The China initiative is a three-pronged effort, Superintendent Gehrig Johnson told school board members during their last meeting on Nov. 20.
“We want to increase diversity at Presque Isle High School, which is currently approximately 1 percent,” he said. “Presently PIHS is one of the least diverse schools in the state of Maine, and Maine is one of the least diverse states in the United States.”
The second prong is accepting foreign tuition students at PIHS, which will increase the revenue stream into SAD 1.
“SAD 1 is expecting between five and 10 students from China in September 2014,” said Johnson, noting that the district has 275 more empty student seats than it did just 10 years ago. “These tuition students will pay approximately $30,000 each for the 2014-15 school year. This will generate between $50,000 and $100,000 in net income to SAD 1, and another $100,000 to $200,000 to the local economy.”
The third prong of the initiative is increasing the revenue stream into SAD 1 by participating in international schools in China.

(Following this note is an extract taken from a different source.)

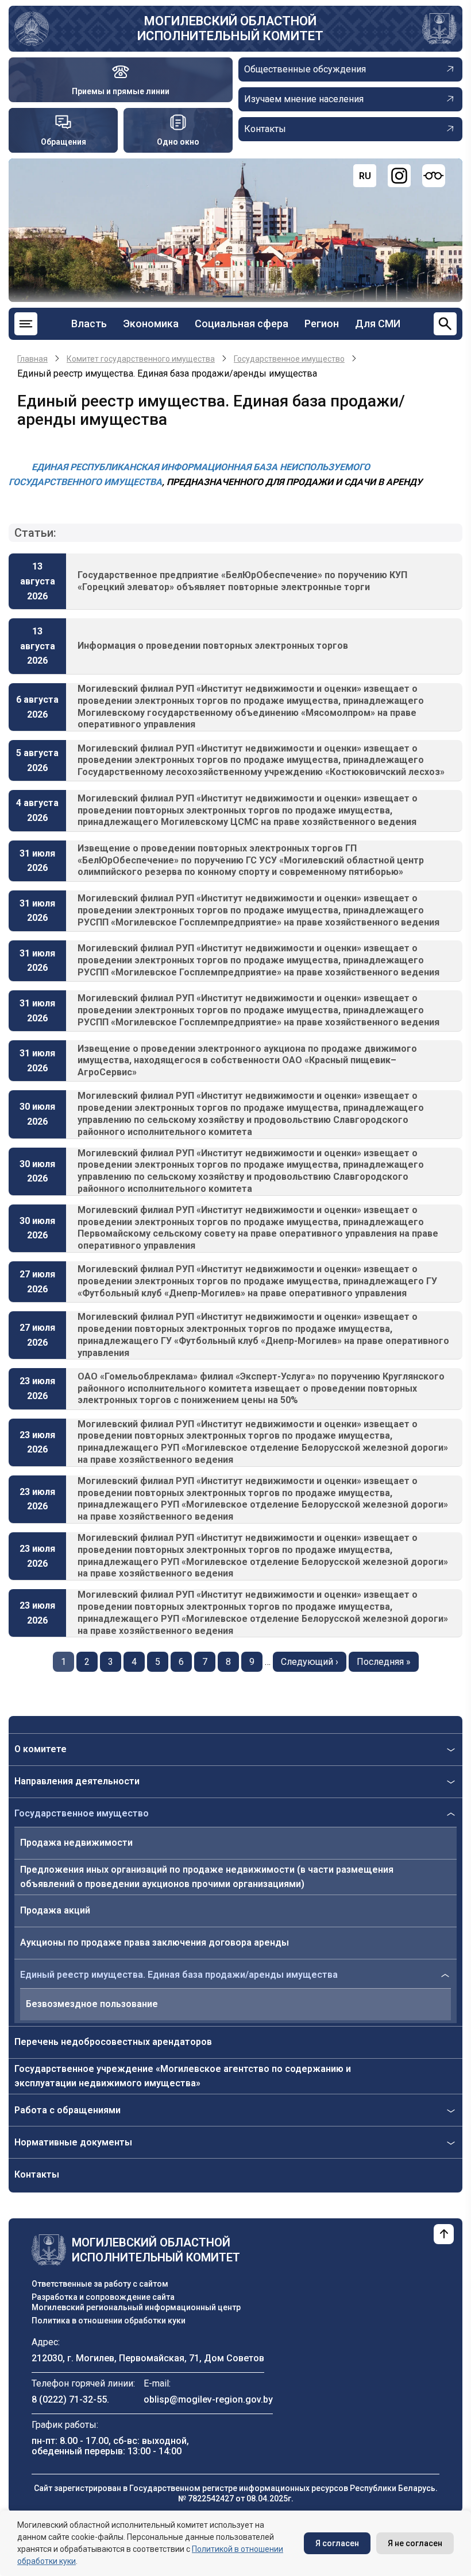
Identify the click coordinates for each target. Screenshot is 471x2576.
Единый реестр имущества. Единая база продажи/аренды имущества (179, 1974)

“One Presque Isle international school, Shengli No. 1 High School in Dongying, China, is now up and operating, and there are eight students attending,” Johnson said. “Three more international schools are scheduled to start in the fall of 2014. SAD 1 will receive a percentage of the tuition on a per-pupil basis. We’re estimating it to be between $750-$1,000 per student, and the revenue to the district has the potential to be significant in future years.”
Johnson and Business Manager Charles Anderson traveled to China for the second time in October, when they participated in opening ceremonies at a new Presque Isle international school in Dongying, and visited with teachers, students and parents in the program. With all expenses being paid by their Chinese hosts, they logged 24,000 miles in eight days visiting schools in Dongying, Tangshan, Quijing and Nanning, all cities with populations between three million and five million.
According to the agreement, the joint experimental program’s goal is for the Chinese to learn from the philosophy, academic systems and management of an American high school, and prepare students for innovation, critical thinking and international communication.
The unique agreement was signed in 2011. PIHS students also will soon be able to spend a semester in China, if they choose.
At the November board meeting, Johnson and Anderson presented a brief slideshow of pictures taken during their recent China visit.